Goldman Sachs ha individuato tre principali problemi che potrebbero mettere in crisi i mercati.
Nel 2024, il principale indice di borsa degli Stati Uniti, l’S&P 500, è cresciuto di oltre il 20% per il secondo anno di fila. Questo è un dato molto positivo, ma anche un segnale di rischio: una crescita così rapida potrebbe essere difficile da sostenere, e il mercato è diventato più vulnerabile a eventuali brutte sorprese nei dati economici o nei guadagni delle aziende. Se i tassi di interesse continueranno a salire, una flessione del mercato potrebbe diventare più probabile.
Un altro problema è legato ai prezzi molto alti delle azioni. Oggi le azioni sono tra le più costose degli ultimi vent’anni, anche senza considerare le grandi aziende tecnologiche. Questo significa che il mercato non ha molto margine per affrontare eventuali difficoltà, come un aumento dei tassi di interesse o una riduzione dei profitti delle aziende.
Infine, una delle criticità maggiori riguarda il fatto che gran parte dei guadagni del mercato dipende da poche grandi aziende. Nel 2024, cinque colossi tecnologici Nvidia, Apple, Amazon, Alphabet e Broadcom hanno rappresentato quasi la metà della crescita complessiva dell’indice S&P 500. Questa forte dipendenza rende il mercato più fragile: se una di queste aziende dovesse andare male, gli effetti sarebbero molto pesanti.

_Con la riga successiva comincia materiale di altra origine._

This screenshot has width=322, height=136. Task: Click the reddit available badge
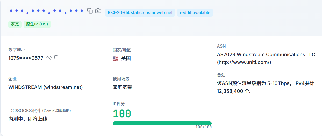tap(195, 12)
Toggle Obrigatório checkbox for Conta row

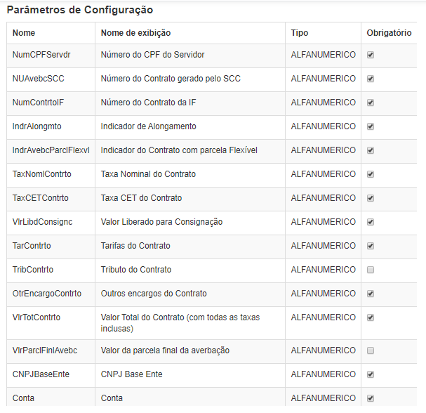[371, 398]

Ma cosa significa esattamente “correzione del mercato”? Una correzione si verifica quando i prezzi delle azioni scendono di almeno il 10% rispetto al loro massimo recente. Non significa che il mercato stia crollando, ma che gli investitori stanno aggiustando le loro aspettative. Può essere causata da fattori come dati economici deludenti, utili aziendali inferiori alle previsioni o un aumento dei tassi di interesse.